The first time I saw my scar I cried instantly. Many tried to comfort me saying it was my ‘war wound’ and a representation of ‘how much I’ve overcome’, but I felt like I was previously healthy and that this scar (and operation) was unnecessary as I wasn’t battling or overcoming anything. Being 22, I felt like I am in ‘my prime’ and that this is the time of my life I should be looking my best and wearing whatever I wanted, and I felt like that had been ripped away from me.
I got released from hospital 5 days later. I weened myself off the painkillers within a week or two and tried to get back to normal as soon as I could though I struggled with concentration and my memory. One month after the surgery was my birthday, where I went to the pub and had a party the following day. I chose this time to reveal my scar, as I had made the decision that it was not going to dictate what I wear and that if it was going to be there forever then I might as well start as I mean to go on. I decided I wanted to be as open as possible, so I could be the person for someone else struggling to talk to, something I really think would’ve helped me at the time.

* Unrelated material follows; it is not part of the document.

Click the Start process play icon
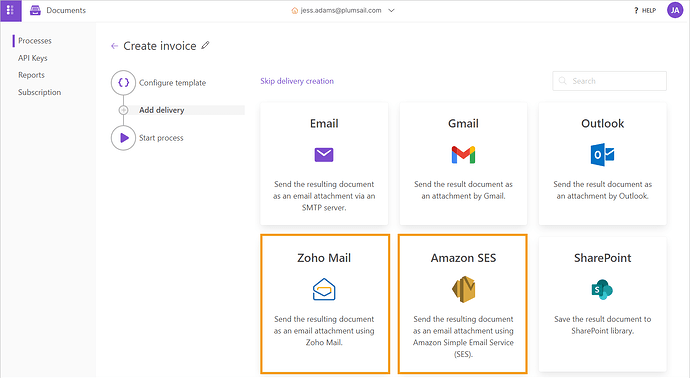690x378 pixels. (124, 138)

Since then, I attended cardiac rehab, the group of which consisted of me and 7 men, a minimum of 30 years older than me each. They were nice and it was great to talk to people with similar stories, however I got many looks and questions as it was evident I didn’t fit in. It reinforced even further how I felt like I was so unlucky that this happened to me at this age and how I will always feel like a bit of an anomaly. I also took part in a research study, again told there was no one around my age, but I felt as though I was helping and that it was important for me to do it. I kept a log of my scars progress, to remind and convince myself that it was improving with time.

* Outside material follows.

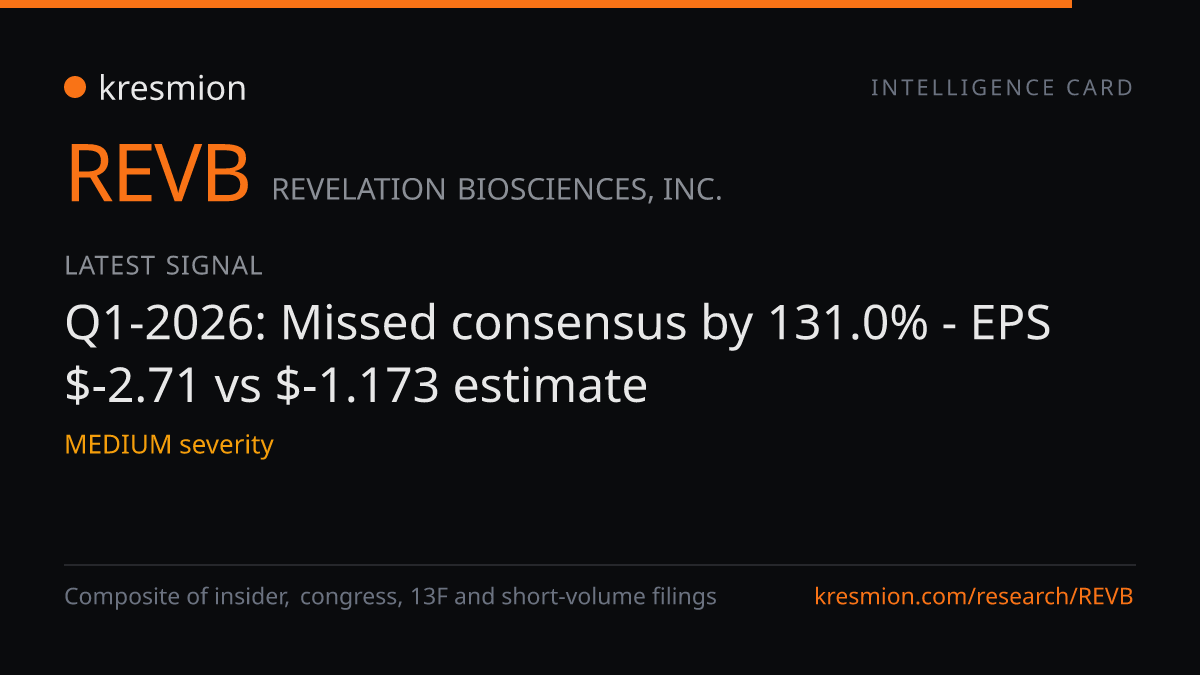The height and width of the screenshot is (675, 1200).
Task: Click the INTELLIGENCE CARD label
Action: (1002, 88)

I was determined to progress with my life plan, leaving this whole chapter behind me. I did my course of rehab, finished my research study, got a job in PR and booked my travelling (which has now been cancelled due to coronavirus but that’s a rant for another day!). Now 6 months on, I still struggle with my appearance since the operation and don’t think I have processed all of the emotions and things that happened to me that year.
Though I don’t yet love my scar, I am so thankful to be healthy and as time passes, I become more appreciative of the fact that the operation was able to prevent something worse. I am back to normal, I am more confident every day and I am eager for other young people to know of stories like mine to relate to.